Cyber-warfare: Definition and Threats

Cyber-warfare is much more than simple data hacks. It is the systematic attack onto government or corporate systems with the goal of large scale disruption of services. With cyber-warfare, there is a set target and goal oftentimes leading to anarchy or the distribution or altering of classified information. Cyber War is something that takes very few resources, therefore, any country, group, or even individual can wage a cyber-attack that can cripple even the most sophisticated traditional military might.

History of Attacks and Areas Under Threat

Cyber-warfare has been around longer than most of us may think. One of the early examples of a successful cyber-attack took place in 1998, when the United States hacked into Serbia’s defense system to aid with the bombing of Serbian targets. The United States itself was a target of an attack in 2007 which stole large swaths of data from military offices. These two attacks had very limited and specific targets, but that isn’t always the case.

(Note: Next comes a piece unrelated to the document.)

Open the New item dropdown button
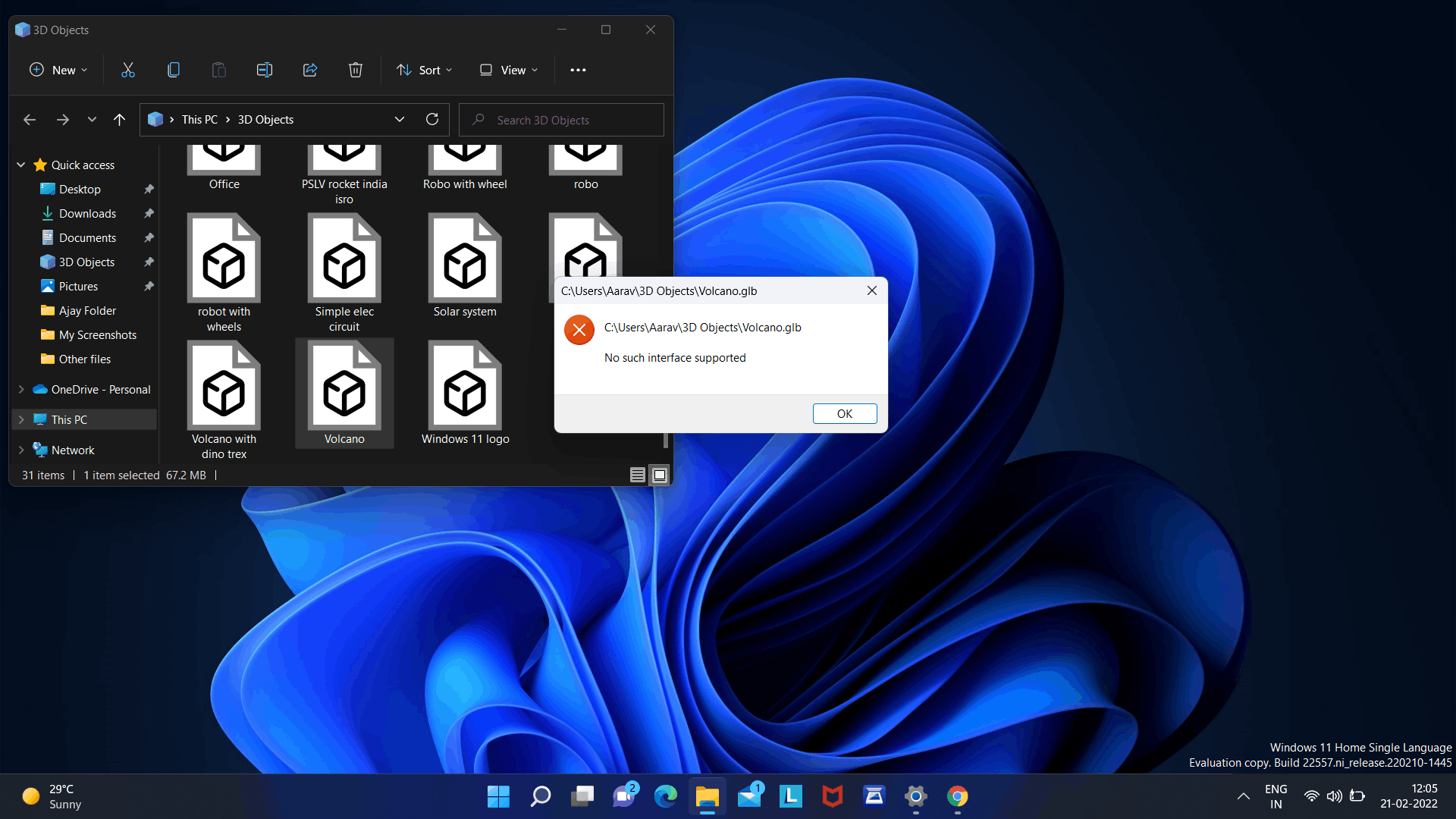 (58, 70)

In 2009, over 100 countries were attacked in a large-scale battle called “GhostNet”. Moving into the present there are current investigations into cyber-attacks interfering with the 2016 United States election.

Cyber-warfare is unique in that it can affect business, governmental, and our social lives. Rather than having to select one target (for example bombing a military base) as in more traditional warfare, the interconnected world we live in allows for targets across many platforms of life at once. The United States and other governments are subject to thousands upon thousands attacks each year. They seek classified information or in some cases have revealed personal data about government employees.

For businesses, it is a huge financial expenditure. Protecting against these attacks cost hundreds of billions of dollars a year and still many companies lose millions to cyber-attacks. Perhaps the most insidious of all the attacks are the social media attacks. These can involve stealing of personal data or identity theft or it by trolling and spreading misinformation to persuade the public.

Who is Behind It

Russia and China are the two main threats in the world of cyber-warfare. In fact, there is so much risk, that the U.S. Director of National Intelligence ranks cyber-crime as the No. 1 national security threat, because of the devastation effect it can have. Russia has capitalized on the idea of misleading news. They currently spend over $400,000 a year employing professional trolls who try and influence public opinion with comments and social media presence as well as spread false news to fit their preferred narrative.

Recently the impact of fake and false news has shown to be far more widespread and useful of a tool to influence people than previously thought. China on the other hand seems to focus more on governmental and business attacks. Nearly 70% of all intellectual stolen data is traced to China and they have infiltrated and stolen data from nearly all major defense contractors. Given these facts Russia and China are the two biggest threats in the future of cyber-warfare.